Last week, we happened to run across a few jumbo-sized bell peppers at Winco. They were at least twice the normal size, so my mind instantly flew to stuffing them. Although, I’ve tried my hand at stuffing bell peppers numerous times, I’ve never been able to get them to turn out exactly the way I wanted them to be.

Most recipes told me to pour tomato sauce over the top of the peppers, after stuffing and before popping them into the oven. That looked nice in the pan, especially with a little grated cheese on top, but after baking, the peppers were a watery mess. The cheese slid off and was floating on the top of the sauce in the bottom of the pan instead of garnishing the peppers.

This time, I decided to just wing it instead.

The Image of Stuffed Bell Peppers in My Head

It took me awhile to catch on to what was really going on at Pinterest.

Pinterest is a great search engine for food related articles, recipes, and pictures, but most of those pictures that have been pinned from food blogs are either stock photos, professional shots, or photos of what the dish looks like at its most appetizing point.

Few give you an accurate picture of what the recipe will look like when you get ready to serve it to your family.

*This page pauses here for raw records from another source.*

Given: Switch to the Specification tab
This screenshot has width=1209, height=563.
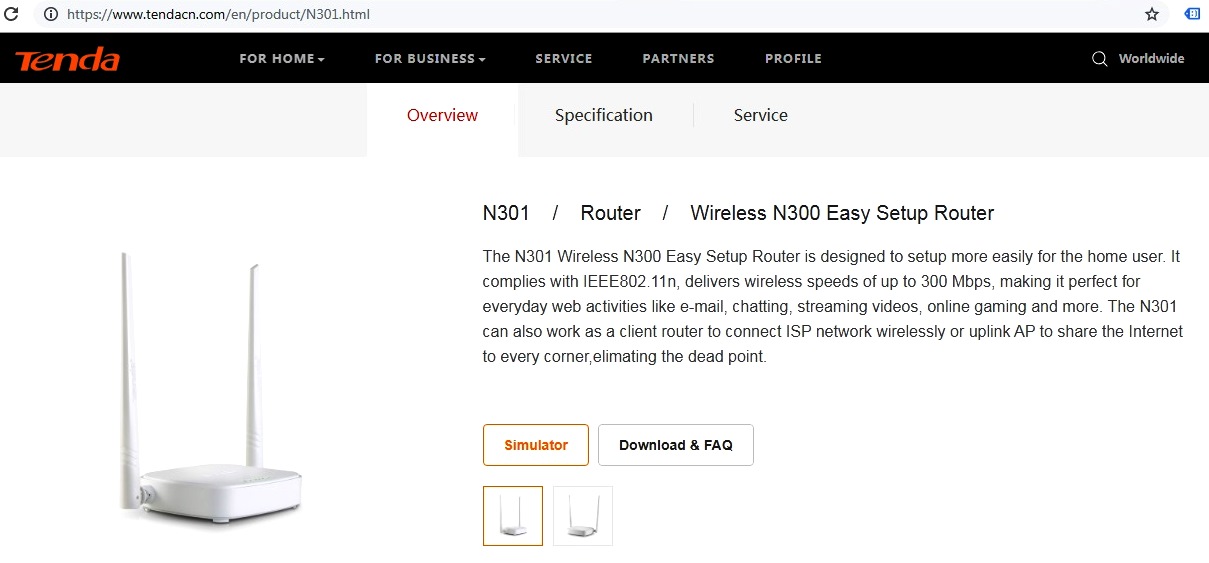Looking at the screenshot, I should 604,116.
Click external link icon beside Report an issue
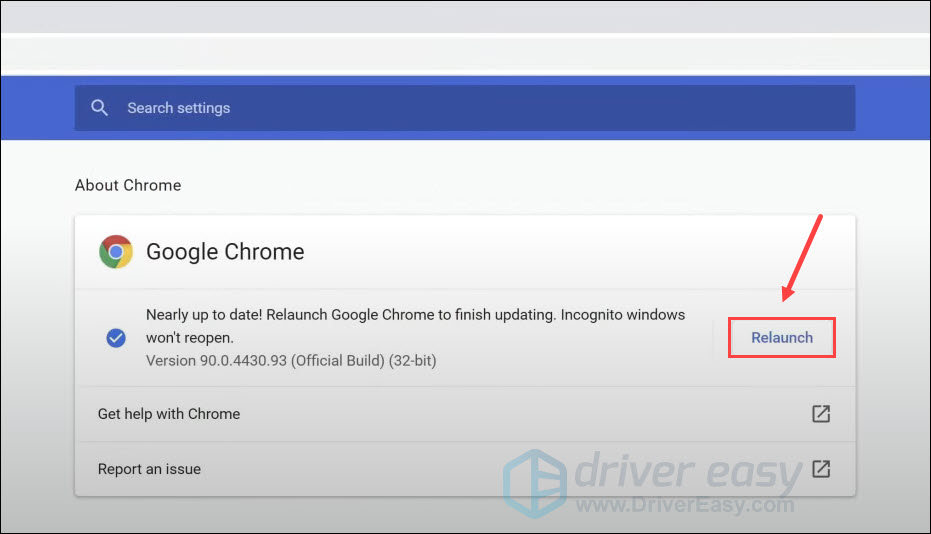931x534 pixels. 821,469
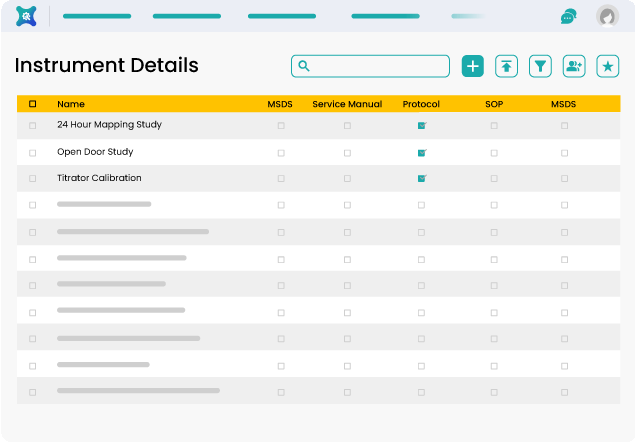Toggle the select-all checkbox in table header
The width and height of the screenshot is (635, 442).
[33, 104]
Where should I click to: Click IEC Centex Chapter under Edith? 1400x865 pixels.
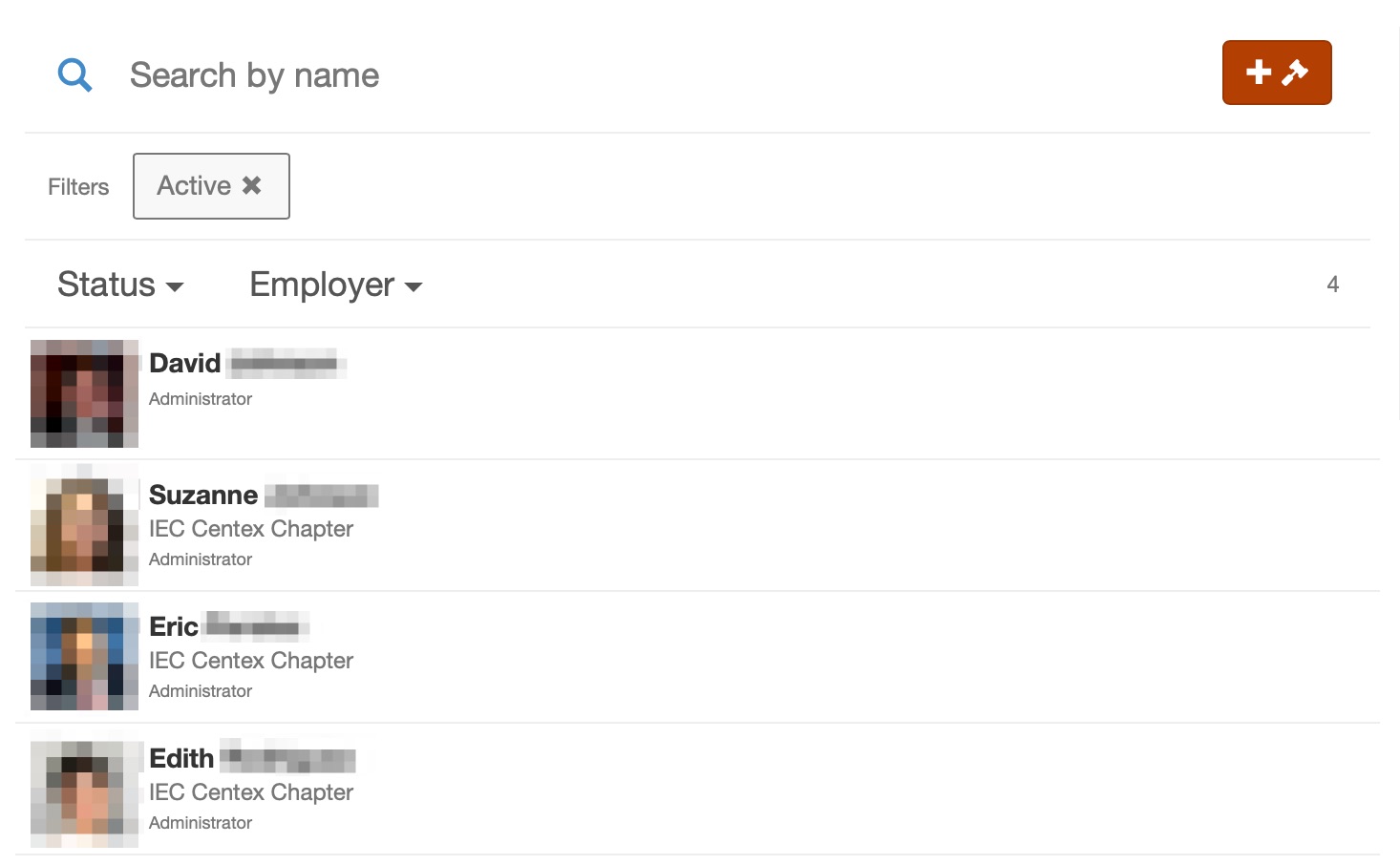coord(251,792)
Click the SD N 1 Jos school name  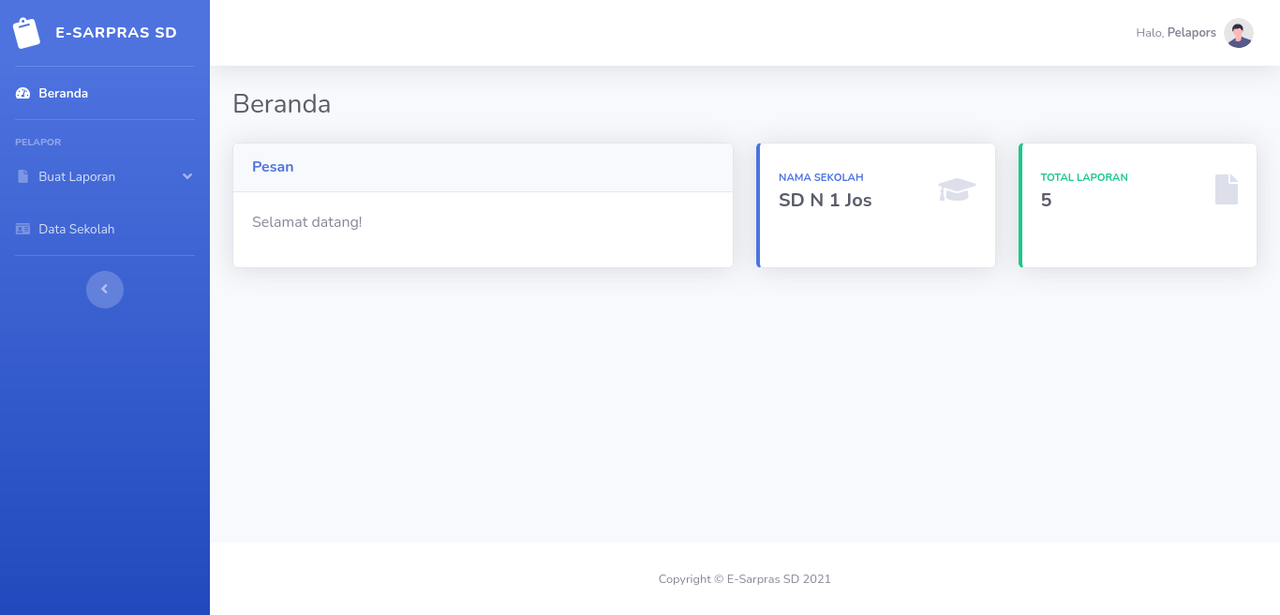825,200
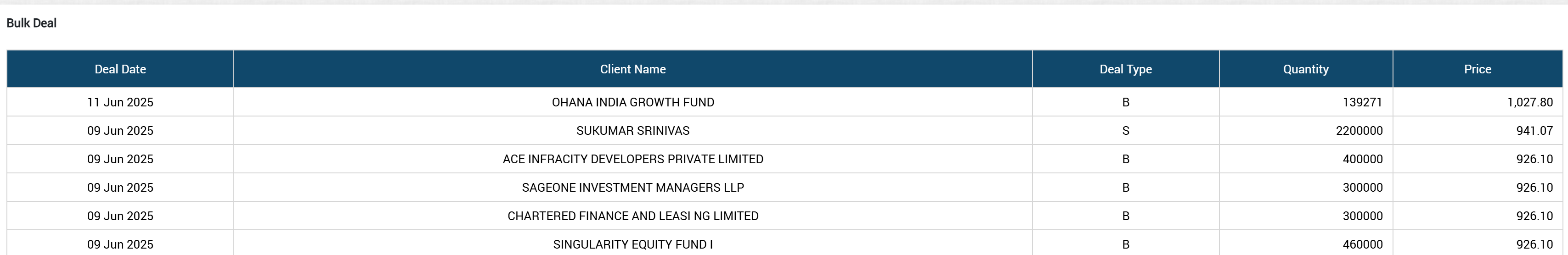Click the Price column header
1568x255 pixels.
(1478, 69)
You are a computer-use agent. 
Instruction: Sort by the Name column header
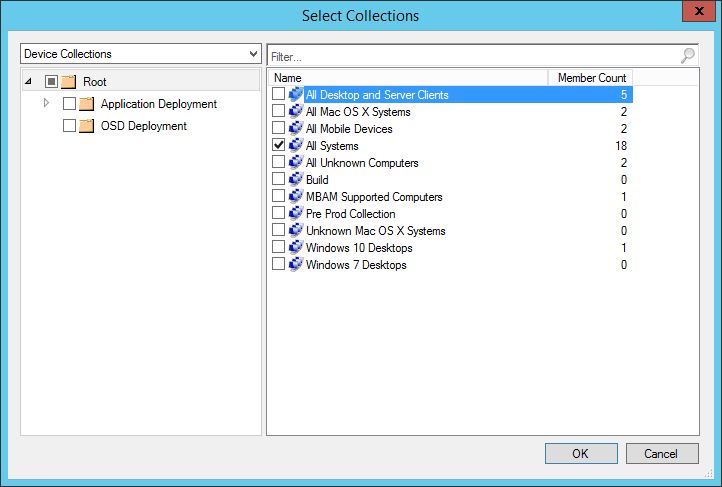point(408,78)
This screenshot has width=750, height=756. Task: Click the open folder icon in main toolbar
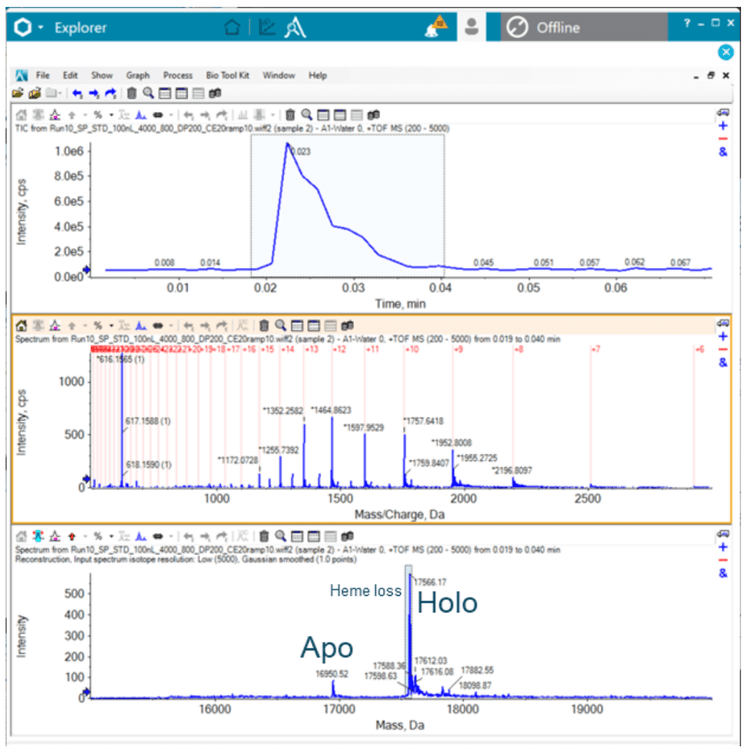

In my head, I had the image of a stuffed bell pepper that looked pretty much like it did when I first tucked it into the oven. I wanted the filling to be thick and the cheese still sitting on the top of the pepper when I served it up. That’s the type of stuffed peppers I remember eating as a child.

I wasn’t fussy about whether the peppers were standing up or laying on their side. However, since these were jumbo-sized bell peppers we’d picked up, I cut them in half lengthwise and laid them on their side. I didn’t want them falling over during the baking process. I am also not picky about the color. These just happened to be green.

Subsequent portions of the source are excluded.